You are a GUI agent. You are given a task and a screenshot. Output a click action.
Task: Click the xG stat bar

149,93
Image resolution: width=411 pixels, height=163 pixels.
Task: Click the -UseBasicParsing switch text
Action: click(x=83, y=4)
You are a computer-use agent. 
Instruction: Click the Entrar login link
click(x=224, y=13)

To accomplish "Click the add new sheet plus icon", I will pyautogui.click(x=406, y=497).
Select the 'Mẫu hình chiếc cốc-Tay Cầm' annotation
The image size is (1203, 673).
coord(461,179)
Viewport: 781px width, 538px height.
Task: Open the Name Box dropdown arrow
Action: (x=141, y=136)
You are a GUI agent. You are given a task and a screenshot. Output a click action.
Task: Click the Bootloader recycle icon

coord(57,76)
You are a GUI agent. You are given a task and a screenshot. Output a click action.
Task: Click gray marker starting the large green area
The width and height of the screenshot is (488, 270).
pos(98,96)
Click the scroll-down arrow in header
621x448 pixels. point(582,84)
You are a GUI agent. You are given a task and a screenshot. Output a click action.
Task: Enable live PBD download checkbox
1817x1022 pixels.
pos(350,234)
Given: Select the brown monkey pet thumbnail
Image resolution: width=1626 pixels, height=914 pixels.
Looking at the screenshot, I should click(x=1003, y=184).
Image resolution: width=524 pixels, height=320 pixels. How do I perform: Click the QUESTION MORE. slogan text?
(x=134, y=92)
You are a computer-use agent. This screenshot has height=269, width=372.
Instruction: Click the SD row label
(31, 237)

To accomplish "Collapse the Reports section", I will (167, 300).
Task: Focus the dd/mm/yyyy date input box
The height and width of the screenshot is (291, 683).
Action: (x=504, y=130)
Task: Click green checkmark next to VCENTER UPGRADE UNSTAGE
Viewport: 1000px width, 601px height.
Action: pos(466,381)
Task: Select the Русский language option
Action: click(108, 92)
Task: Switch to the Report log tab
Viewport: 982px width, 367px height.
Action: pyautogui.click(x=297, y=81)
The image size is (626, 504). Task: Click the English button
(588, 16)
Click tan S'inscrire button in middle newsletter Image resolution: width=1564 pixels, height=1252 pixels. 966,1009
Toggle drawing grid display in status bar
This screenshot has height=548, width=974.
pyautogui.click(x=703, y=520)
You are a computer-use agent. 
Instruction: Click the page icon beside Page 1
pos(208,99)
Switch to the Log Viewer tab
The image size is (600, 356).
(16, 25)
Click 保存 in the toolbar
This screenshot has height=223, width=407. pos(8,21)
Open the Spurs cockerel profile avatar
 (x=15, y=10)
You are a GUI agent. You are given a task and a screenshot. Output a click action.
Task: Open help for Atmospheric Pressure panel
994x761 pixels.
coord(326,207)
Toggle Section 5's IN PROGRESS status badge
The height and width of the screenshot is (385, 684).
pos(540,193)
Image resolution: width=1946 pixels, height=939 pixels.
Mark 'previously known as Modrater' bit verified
▬▬▬▬▬▬▬▬▬▬
> **Short exercise**
Edit the records from the line containing "Click 保存 in the toolbar" through the end of the records, inclusive, replacing "cockerel" with "rooster" and leaving everything else unchanged. Return only those lines.

> **Task solution**
Click 保存 in the toolbar
This screenshot has height=223, width=407. pos(8,21)
Open the Spurs rooster profile avatar
 (x=15, y=10)
You are a GUI agent. You are given a task and a screenshot. Output a click action.
Task: Open help for Atmospheric Pressure panel
994x761 pixels.
coord(326,207)
Toggle Section 5's IN PROGRESS status badge
The height and width of the screenshot is (385, 684).
pos(540,193)
Image resolution: width=1946 pixels, height=939 pixels.
Mark 'previously known as Modrater' bit verified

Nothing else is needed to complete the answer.